Recent efforts include a question-and-answer session last week with Jason Goudie, the Clark County School District’s chief financial officer. The event, held at Vegas PBS and streamed live on Hope for Nevada’s Facebook page, drew about 25 people to the studio and 30 online viewers. At the end of the event, participants received instruction on how to make their case to legislators.
Advocates also took the floor during the public comment period at an Interim Education Committee meeting Thursday in Las Vegas, urging lawmakers to make education funding a priority during the 2019 session.
“The blame game needs to stop,” Clark County teacher Jana Pleggenkuhle told the committee. “We need to make sure our funding in all of Nevada is appropriate and it’s not.”
The push is largely happening organically, as a result of recent budget cuts in Clark County, said Michelle Booth, a spokeswoman for Education Nevada Now, but the coalition has been actively expanding its reach to add to the momentum.
“Parents were frustrated and they started looking at social media, they were finding our materials, they were sharing them,” she said. “They were learning from us, but we’re also learning from them.”
There’s also a lot of work happening behind the scenes, including researching other state models for funding education and seeing how those models might work in Nevada, Booth said.

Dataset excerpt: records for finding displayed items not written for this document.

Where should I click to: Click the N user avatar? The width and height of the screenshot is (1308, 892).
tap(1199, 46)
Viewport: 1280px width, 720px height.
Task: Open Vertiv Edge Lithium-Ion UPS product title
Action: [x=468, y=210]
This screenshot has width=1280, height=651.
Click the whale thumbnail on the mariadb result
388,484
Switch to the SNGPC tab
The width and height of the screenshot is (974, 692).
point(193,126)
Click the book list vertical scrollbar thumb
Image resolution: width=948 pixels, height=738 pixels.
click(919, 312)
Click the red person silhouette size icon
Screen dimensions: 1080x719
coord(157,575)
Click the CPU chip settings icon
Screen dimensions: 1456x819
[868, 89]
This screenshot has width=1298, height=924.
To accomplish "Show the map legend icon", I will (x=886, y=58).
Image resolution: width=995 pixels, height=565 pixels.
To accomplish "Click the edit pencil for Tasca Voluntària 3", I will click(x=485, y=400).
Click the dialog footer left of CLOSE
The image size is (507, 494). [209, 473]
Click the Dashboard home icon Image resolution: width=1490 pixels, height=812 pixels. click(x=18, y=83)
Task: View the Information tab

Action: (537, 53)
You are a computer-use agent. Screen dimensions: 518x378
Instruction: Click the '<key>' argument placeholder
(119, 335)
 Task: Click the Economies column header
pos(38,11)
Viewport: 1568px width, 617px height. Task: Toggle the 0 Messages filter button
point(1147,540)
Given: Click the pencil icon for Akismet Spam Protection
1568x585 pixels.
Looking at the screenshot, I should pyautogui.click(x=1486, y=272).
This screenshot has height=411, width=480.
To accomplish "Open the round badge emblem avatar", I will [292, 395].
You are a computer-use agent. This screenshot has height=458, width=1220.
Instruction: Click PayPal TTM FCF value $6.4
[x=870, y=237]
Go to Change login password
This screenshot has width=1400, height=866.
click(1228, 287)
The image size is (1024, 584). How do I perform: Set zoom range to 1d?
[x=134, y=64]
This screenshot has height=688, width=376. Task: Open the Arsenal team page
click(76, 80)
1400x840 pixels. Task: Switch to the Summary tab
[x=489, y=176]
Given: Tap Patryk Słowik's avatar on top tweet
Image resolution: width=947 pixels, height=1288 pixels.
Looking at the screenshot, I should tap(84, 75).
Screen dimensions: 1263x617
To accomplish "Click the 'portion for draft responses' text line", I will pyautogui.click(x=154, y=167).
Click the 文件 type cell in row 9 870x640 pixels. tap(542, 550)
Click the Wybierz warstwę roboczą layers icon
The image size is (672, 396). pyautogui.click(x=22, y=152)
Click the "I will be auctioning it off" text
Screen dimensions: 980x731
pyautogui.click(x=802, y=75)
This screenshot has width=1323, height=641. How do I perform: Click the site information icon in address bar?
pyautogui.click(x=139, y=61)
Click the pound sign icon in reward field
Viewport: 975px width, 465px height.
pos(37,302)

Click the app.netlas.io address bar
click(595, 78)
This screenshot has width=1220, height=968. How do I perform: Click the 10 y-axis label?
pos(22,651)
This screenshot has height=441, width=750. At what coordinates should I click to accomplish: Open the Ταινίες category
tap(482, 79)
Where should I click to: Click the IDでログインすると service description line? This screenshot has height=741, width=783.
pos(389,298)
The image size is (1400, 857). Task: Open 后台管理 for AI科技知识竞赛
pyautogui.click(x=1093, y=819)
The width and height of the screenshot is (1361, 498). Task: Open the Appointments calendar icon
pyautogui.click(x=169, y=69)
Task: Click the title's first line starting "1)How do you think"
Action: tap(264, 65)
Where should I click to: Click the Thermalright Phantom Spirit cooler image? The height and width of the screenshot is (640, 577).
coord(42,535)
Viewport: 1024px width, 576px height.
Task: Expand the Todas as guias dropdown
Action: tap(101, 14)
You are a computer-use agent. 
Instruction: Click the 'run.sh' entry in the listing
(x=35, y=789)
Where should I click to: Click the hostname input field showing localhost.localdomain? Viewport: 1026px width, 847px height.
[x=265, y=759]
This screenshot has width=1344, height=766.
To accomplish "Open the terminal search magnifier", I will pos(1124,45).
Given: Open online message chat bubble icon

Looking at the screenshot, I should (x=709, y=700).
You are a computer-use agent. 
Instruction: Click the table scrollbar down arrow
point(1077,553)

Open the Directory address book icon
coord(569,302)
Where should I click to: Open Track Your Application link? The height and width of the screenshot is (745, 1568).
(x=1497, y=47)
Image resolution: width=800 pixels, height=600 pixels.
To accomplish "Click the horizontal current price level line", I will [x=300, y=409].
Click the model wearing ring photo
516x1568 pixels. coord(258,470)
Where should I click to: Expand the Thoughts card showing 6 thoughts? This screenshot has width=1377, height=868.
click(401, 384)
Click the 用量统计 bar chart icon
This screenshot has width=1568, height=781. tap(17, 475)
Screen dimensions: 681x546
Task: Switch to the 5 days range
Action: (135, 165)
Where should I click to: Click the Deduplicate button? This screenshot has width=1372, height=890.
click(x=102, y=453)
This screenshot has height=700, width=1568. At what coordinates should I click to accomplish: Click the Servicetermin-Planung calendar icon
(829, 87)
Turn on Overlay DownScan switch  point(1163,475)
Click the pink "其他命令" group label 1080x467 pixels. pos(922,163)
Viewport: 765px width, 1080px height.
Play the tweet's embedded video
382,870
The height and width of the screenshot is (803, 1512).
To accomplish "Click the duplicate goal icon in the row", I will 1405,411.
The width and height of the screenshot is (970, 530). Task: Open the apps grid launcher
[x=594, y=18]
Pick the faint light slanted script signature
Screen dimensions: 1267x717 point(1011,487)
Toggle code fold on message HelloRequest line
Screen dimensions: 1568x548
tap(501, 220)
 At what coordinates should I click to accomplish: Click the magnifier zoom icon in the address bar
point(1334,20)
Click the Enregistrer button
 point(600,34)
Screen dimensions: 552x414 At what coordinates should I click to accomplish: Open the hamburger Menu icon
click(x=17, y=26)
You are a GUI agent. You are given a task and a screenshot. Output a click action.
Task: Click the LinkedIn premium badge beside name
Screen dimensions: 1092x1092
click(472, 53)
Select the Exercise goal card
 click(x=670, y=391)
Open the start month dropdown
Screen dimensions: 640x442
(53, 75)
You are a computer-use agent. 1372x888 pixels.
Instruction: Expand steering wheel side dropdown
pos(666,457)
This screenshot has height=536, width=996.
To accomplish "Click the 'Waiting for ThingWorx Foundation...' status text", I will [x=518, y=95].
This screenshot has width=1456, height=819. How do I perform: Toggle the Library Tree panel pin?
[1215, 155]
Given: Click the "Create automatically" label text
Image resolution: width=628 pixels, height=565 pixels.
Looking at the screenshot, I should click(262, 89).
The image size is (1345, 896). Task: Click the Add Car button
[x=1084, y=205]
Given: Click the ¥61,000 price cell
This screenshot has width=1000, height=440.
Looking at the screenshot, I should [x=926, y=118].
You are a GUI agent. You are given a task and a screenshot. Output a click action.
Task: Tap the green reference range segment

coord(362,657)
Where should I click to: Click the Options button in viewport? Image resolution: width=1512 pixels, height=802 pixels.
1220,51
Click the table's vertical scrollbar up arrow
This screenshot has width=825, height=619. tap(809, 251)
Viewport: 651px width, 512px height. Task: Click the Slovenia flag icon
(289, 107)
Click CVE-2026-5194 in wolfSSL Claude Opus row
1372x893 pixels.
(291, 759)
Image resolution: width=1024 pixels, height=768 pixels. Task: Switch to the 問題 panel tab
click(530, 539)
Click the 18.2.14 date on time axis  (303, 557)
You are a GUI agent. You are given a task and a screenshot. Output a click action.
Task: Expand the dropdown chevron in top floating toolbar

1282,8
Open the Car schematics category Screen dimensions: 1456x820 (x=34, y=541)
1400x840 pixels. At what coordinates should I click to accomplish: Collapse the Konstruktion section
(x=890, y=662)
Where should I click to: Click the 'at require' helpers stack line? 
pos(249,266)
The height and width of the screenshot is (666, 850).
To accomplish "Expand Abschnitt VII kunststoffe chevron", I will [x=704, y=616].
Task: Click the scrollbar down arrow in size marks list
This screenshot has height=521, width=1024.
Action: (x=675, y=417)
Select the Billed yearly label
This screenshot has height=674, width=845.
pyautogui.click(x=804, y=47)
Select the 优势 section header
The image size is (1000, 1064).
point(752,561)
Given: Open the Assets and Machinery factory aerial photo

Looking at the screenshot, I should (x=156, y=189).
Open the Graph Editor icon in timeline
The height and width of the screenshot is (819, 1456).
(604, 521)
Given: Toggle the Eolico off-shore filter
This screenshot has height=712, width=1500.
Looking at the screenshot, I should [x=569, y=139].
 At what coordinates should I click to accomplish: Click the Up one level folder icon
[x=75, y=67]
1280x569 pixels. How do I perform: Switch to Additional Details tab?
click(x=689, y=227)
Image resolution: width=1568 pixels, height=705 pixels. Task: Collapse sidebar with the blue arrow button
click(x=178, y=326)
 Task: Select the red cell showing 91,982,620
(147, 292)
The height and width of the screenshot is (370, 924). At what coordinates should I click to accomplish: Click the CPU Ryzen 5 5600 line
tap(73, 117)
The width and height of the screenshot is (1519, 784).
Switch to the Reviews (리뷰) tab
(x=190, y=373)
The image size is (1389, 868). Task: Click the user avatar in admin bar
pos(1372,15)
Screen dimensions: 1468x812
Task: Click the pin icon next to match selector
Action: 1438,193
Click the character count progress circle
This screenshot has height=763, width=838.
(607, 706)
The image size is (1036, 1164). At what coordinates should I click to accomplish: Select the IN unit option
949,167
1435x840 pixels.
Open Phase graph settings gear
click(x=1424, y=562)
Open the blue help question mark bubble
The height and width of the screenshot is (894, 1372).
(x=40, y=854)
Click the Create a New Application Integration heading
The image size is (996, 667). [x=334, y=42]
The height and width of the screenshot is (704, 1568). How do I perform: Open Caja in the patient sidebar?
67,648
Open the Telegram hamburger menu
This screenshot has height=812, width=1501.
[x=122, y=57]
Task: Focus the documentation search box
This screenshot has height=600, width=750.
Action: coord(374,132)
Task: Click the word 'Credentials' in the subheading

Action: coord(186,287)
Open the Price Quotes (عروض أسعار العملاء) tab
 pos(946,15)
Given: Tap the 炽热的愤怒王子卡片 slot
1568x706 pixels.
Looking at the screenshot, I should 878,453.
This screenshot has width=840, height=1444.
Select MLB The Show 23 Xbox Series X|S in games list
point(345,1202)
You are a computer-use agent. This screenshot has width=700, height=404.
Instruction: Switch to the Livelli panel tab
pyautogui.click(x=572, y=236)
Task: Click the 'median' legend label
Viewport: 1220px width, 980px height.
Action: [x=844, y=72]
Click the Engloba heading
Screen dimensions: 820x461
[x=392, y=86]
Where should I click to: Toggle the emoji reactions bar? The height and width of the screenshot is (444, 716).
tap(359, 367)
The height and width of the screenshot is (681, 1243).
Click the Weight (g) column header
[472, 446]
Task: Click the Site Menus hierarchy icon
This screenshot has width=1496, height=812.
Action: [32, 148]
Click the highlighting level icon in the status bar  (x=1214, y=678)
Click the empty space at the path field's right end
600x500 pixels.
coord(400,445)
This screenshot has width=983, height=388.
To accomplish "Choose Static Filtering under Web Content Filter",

They hope to be prepared with recommendations and strong community support by the time lawmakers return to Carson City in February.
Ramping up efforts
Coalition leaders have also been putting together presentations and sharing information about how the low funding levels are leading to budget cuts across all the state’s 17 school districts.
“All over Nevada, districts are increasing class sizes, cutting budgets and electives and letting go of teachers and support staff employees just to balance budget shortfalls,” said Caryne Shea, vice president of Hope for Nevada. “There are currently no winners in our K-12 funding system and those suffering the most are our students.”
In addition to sharing the information, organizers are teaching people how to talk to lawmakers. CCSD teacher Anna Slighting, a parent and member of Hope for Nevada, recommended after the Q&A session with Goudie that parents share personal stories when talking to lawmakers.
Andrea Cole, a mother and member of her son’s school organizational team at Lied Middle School in North Las Vegas, did just that at the Interim Education Committee meeting, discussing the latest round of budget cuts in Clark County.
“At the end of this year, I was angry and frustrated to have to make cuts that will negatively affect my son’s education,” she said of the process that forced schools to reopen and cut spending plans they already had completed for the 2017-18 year. “We need to change the system so that per pupil funding is based on what it will actually cost to educate a child versus an outdated arbitrary number.”
Others, like Greenspun Junior High School math teacher Dana Martin, testified that she regularly has 40 kids in her math classes.
Despite that obstacle to providing a quality education, “I am going to make it happen,” she said. “I’d like for you, our elected officials, and the School Board to do the same.”